Effect of increased PA3027 level on gene expression in P. aeruginosa PAO1161 cells. (A) Enrichment of PseudoCAP functional categories [41] for 539 genes (306 downregulated; 233 upregulated) showing changes in mRNA level in response to PA3027 abundance (fold change ≤ −2 or ≥ 2, FDR adjusted p-value ≤ 0.01). The numbers in brackets show the number of all genes in the PAO1 genome in the indicated PseudoCAP category. One gene could be classified into more than one category or class. Numbers in red or blue bars represent the number of up- or downregulated genes, respectively, in each category. The PseudoCAP categories were grouped into six more general classes. Genes annotated only in PAO1161 strain but not in PAO1 are described as non classified. (B) Volcano plot visualization of the results of differential expression analysis between transcriptomes of PA3027 overproducing cells and control cells. Each dot represents one gene and genes with the most significant changes are colored in red. For clarity genes with p-value < 0.1 are not shown. (C) Validation of RNA-seq results by RT-qPCR analysis. The same RNA used for RNA-seq analysis was used for cDNA synthesis and RT-qPCR analysis. Data represent mean fold change for three samples of PA3027 overproducing cells relative to the mean of the control samples ± SD.

Figure 3

PA3027 binding sites in P. aeruginosa genome. (A) Venn diagram for ChIP-seq peaks obtained for samples of FLAG-PA3027 overproducing cells (F–PA3027+) and negative control (F–EV+). (B) ChIP-seq signal over regions encompassing PA3027 binding sites. The plots show coverage with reads for indicated positions in the PAO1161 genome (kb), normalized per genome coverage (RPGC), and averaged for ChIP replicates. Genes are presented as grey arrows, only names of PAO1 orthologs are shown for clarity. (C,D) The consensus sequence logos of predicted PA3027 binding sites, obtained by MEME software [44,45] using 200 bp around 24 PA3027 peak summits (A) as well as the same 24 PA3027 peak summit regions with an extended to 500 bp 24 region encompassing PA3026 upstream sequences (B). The height of an individual letter represents the relative frequency of that nucleotide at that position.

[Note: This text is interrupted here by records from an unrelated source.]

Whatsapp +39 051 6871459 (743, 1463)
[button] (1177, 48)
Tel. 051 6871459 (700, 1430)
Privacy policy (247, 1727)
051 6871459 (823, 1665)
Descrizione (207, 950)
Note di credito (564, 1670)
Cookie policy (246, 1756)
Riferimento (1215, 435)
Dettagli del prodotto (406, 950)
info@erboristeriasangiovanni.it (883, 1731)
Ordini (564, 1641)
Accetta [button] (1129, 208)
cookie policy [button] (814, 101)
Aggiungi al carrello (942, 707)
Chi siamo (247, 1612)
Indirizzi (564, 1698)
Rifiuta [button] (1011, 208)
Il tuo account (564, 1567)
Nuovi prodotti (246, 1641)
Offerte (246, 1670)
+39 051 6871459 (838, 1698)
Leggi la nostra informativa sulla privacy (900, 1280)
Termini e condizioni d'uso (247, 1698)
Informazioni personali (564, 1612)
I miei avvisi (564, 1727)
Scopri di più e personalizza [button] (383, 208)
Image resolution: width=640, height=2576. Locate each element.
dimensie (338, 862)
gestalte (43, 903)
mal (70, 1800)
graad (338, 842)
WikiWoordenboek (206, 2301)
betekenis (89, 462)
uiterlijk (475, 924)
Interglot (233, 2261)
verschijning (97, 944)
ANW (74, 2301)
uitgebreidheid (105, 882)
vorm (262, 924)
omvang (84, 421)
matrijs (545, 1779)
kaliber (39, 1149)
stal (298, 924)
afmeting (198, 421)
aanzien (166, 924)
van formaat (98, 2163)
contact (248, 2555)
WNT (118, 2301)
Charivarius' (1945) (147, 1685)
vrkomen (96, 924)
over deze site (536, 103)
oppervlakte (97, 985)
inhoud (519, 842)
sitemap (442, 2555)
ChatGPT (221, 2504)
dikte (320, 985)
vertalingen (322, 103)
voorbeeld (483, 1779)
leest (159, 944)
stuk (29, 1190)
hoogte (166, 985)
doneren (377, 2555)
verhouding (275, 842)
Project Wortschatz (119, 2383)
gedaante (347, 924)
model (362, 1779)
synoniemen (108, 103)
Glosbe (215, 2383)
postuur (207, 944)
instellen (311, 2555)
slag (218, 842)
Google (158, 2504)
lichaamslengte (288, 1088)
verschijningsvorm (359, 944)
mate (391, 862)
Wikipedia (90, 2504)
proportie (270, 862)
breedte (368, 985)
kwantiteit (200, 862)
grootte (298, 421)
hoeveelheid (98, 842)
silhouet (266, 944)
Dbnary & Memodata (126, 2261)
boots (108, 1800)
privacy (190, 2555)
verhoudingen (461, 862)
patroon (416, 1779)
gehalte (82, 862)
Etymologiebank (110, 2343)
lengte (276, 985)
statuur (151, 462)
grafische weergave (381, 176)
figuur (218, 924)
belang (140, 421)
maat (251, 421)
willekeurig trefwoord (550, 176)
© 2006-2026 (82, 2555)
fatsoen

The consensus sequence (up line) and the most common nucleotide at each position (down line) are presented for each motif. The reverse complement presentation of sequence logos are shown below.

Figure 4

PA3027 interaction with DNA assayed in vivo and in vitro. (A–C) Putative PA3027 binding motifs in PA3026 (A), PA3464 (B), and PA3342 (C) promoter fragments, used in β-galactosidase activity assays and electrophoretic mobility shift assay (EMSA) analysis. Blue—motif A, violet—motif B, green—pseudoplindrome, grey—“−10” and “−35” promoter regions. (D) The scheme of variants of the PA3026–PA3024 promoter used in the analysis and cloned to pCM132 upstream of a promoter-less lacZ reporter gene. (E) Influence of PA3027 on the activity of PA3026p, PA3464p, and PA3342p. β-galactosidase activity in extracts from E. coli DH5α Δlac cells bearing pCM132 derivatives containing the indicated promoters upstream of lacZ as well as pKKB1.11 (tacp-PA3027), allowing IPTG inducible PA3027 production or empty vector pAMB9.37 (EV). Strains were cultured in medium with or without 0.1 mM IPTG. Data indicate mean β-galactosidase activity ±SD from five cultures. * p-value < 0.05 in student’s two tailed t-test. (F) EMSA using His₆–PA3027 and PCR amplified DNA of the indicated promoter regions. The 100 ng Cy5 tagged DNA was incubated with an increasing amount of His₆-PA3027. Samples were separated using 10% acrylamide gel and Cy5 fluorescence was visualized. The 331 bp pCM132 fragment was used as a control to rule out non-specific DNA binding.

Figure 5

Schematic representation of the part of central carbon metabolism in P. aeruginosa. The pathways were drawn based on the Pseudomonas database [48] and the literature [49,50,51]. Red and blue indicate increased or decreased gene expression in response to PA3027 overproduction, respectively.